━━ Data
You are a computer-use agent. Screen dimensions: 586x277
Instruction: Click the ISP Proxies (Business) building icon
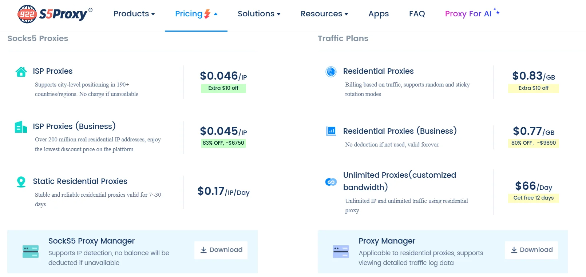click(21, 127)
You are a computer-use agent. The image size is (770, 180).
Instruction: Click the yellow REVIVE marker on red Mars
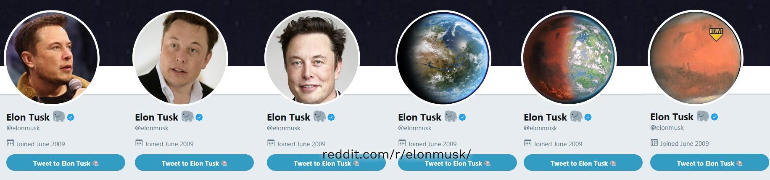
━━━━
= Requirement =
Pictures aside, retype all of the entries word for word.

= Solution for this task =
You are a computer-use agent. Screen dimensions: 586x277
Instruction: Click the ISP Proxies (Business) building icon
click(21, 127)
You are a computer-use agent. The image size is (770, 180).
Instruction: Click the yellow REVIVE marker on red Mars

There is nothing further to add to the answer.